Passage to read
## begin

The Miscovich emeralds hoax was an attempt by American businessman and diver Jay Miscovich to pass off modern store-bought emerald gemstones as treasure recovered from the wreck of a 16th-century Spanish galleon. Miscovich’s hoax—which involved him planting, rediscovering, and then recovering emeralds—quickly attracted the attention of investors and the marine salvage industry, with a number of lawsuits being filed against Miscovich by entities claiming ownership of the emeralds. The legitimacy of the treasure was later called into question after the recovered emeralds were found to have been coated with a modern epoxy. Miscovich committed suicide in October 2013, and the emeralds used to perpetrate the hoax remain in legal limbo as of 2019.
Joseph “Jay” Miscovich was a Pennsylvania real estate developer, entrepreneur, and novice diver. He was known for investing in unconventional business ventures, such as giving money to treasure hunters and marine salvagers. Notably, Miscovich had been an investor in Motivation Inc., a marine salvage company that had famously found and recovered treasure from the wreck of a 17th-century Spanish Galleon, Nuestra Señora de Atocha, off of Key West. This find further piqued Miscovich’s interest in the marine salvage industry, with him later stating in court that “I started realizing that [for] most of these treasure-hunting companies, the real treasure was making money by taking it from their investors,” later adding, “I decided to do it on my own, and decided I could do it better.”

## end

Tasks to carry out
1. Answer these questions from the text on the Miscovich emeralds hoax, one per line:
(a) What were the recovered emeralds found to have been coated with?
(b) In what month and year did Miscovich die?
(c) Off of which place did Motivation Inc. recover treasure from Nuestra Señora de Atocha?
2. Please condense the paragraph of the text on the Miscovich emeralds hoax that opens "Joseph “Jay” Miscovich was" into a shorter version that keeps its main facts.

Records provided
## begin

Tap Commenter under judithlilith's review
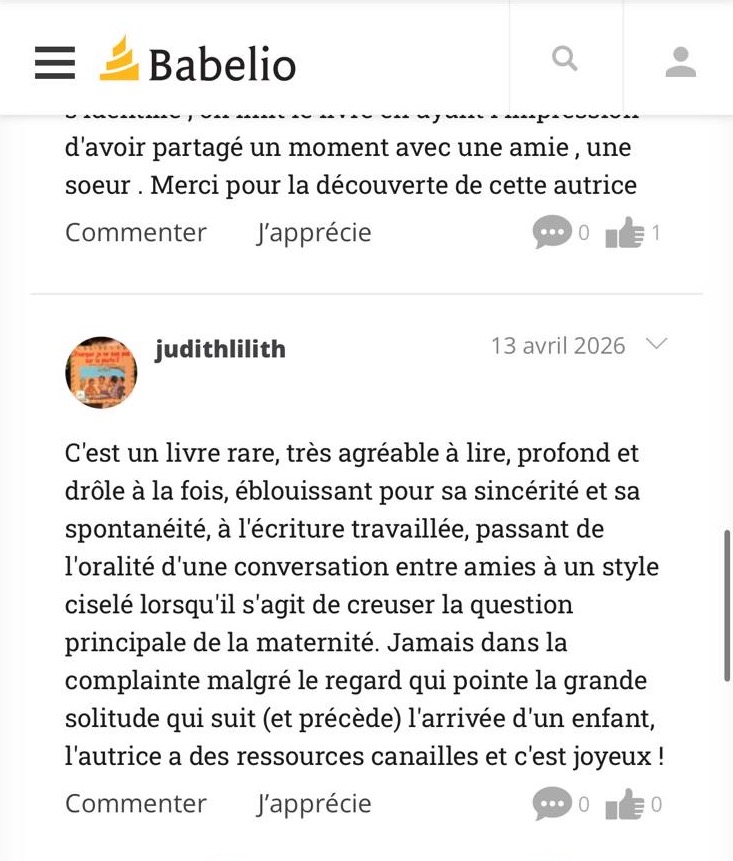Screen dimensions: 733x861 coord(136,804)
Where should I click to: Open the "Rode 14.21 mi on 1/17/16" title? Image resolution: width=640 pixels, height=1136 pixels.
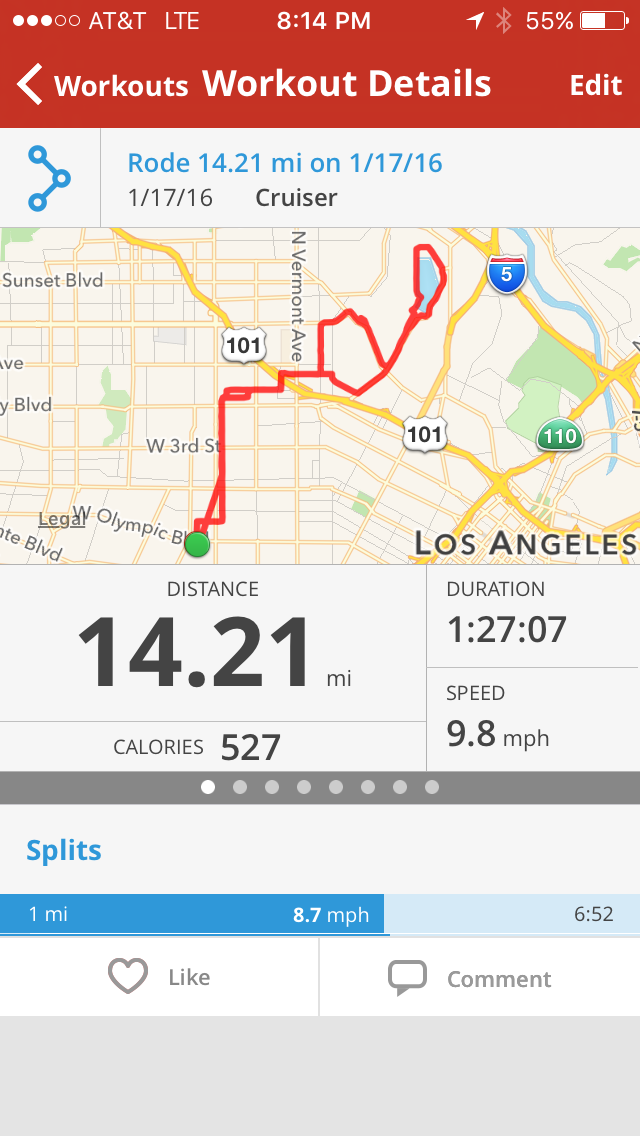[285, 163]
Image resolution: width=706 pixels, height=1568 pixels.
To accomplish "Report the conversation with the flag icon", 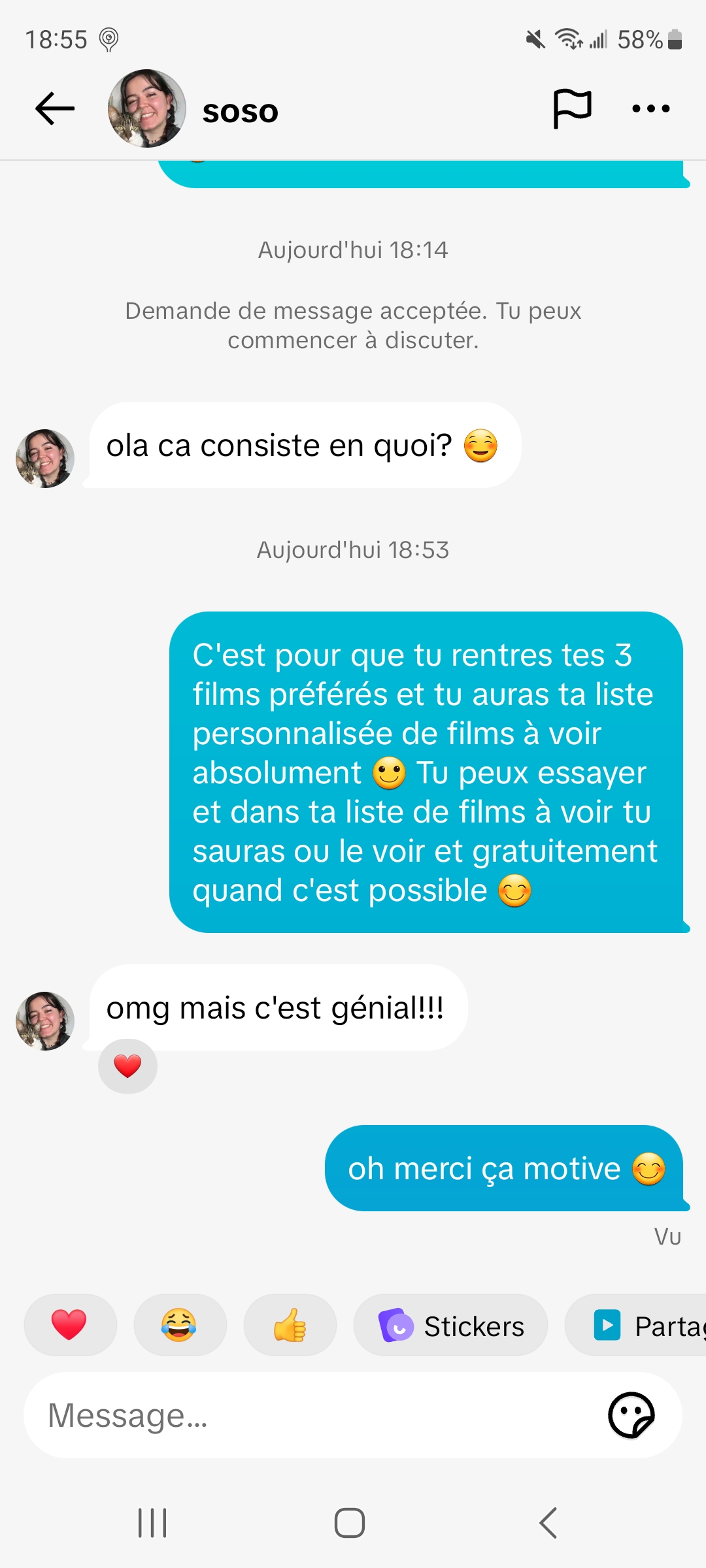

## end

Solution list
1.
(a) A modern epoxy
(b) October 2013
(c) Key West

2. Joseph "Jay" Miscovich was a Pennsylvania real estate developer, entrepreneur, and novice diver who put money into unconventional ventures such as treasure hunting and marine salvage. He had invested in Motivation Inc., which recovered treasure from the 17th-century Spanish galleon Nuestra Señora de Atocha off Key West. That find deepened his interest in the salvage industry. He later stated in court that most treasure-hunting companies really made their money from their investors, and that he decided to do it on his own and could do it better.